Interestingly, the Court’s written decision did not discuss whether the “sale of business” context had any relevance to the enforceability of the restrictions or whether Chapter 112, § 12X’s language describing contracts or agreements that “create or establish the terms of a partnership, employment, or any other form of professional relationship” properly encompassed the APA. Nor did Dr. Velazquez’s receipt of $2 Million from Candescent’s purchase of Eye Health factor into the Court’s reasoning. Relying on the strong public policy favoring patient choice, as applied in Falmouth Ob-Gyn, the Court stated that Candescent had “no legitimate claim to harm as a result of application of the statute making the restrictive provisions unenforceable.”

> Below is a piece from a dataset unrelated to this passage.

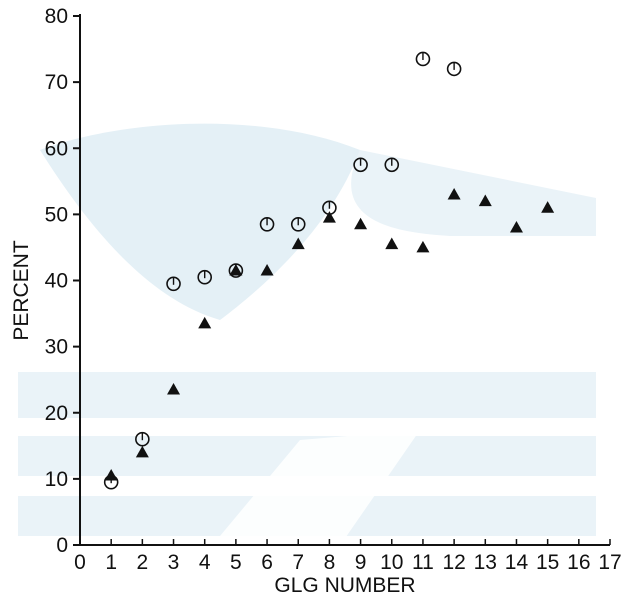 The image size is (624, 607). What do you see at coordinates (392, 562) in the screenshot?
I see `x-tick-label: 10` at bounding box center [392, 562].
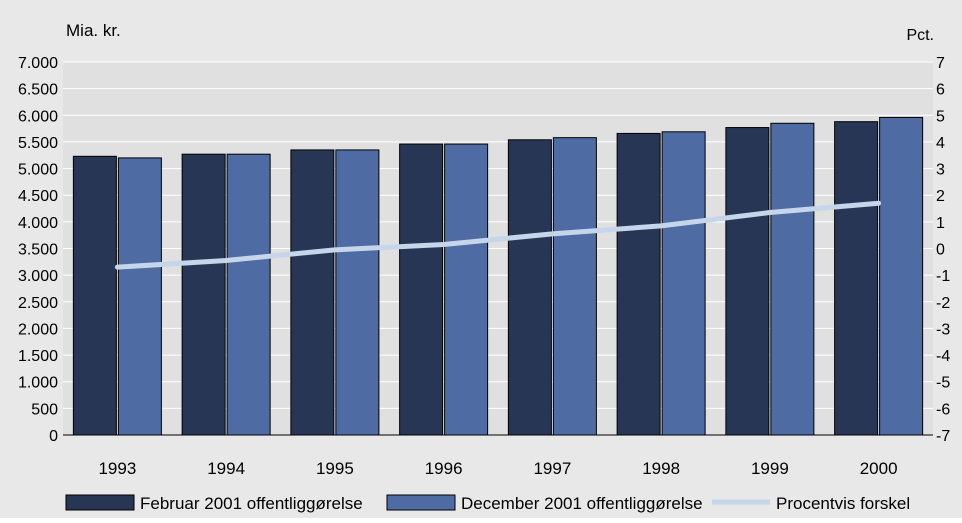  What do you see at coordinates (335, 468) in the screenshot?
I see `x-tick-label: 1995` at bounding box center [335, 468].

For physicians, Velazquez v. Eye Health Associates, is instructive regarding the broad scope of Chapter 112, § 12X’s prohibition against “any restriction” on a physician’s right to practice medicine in Massachusetts and the importance judges place on patient choice. Potential buyers of medical practices, on the other hand, must carefully evaluate and value their targets due to the uncertainty that physicians and their patients can be retained using noncompetition and nonsolicitation contract provisions.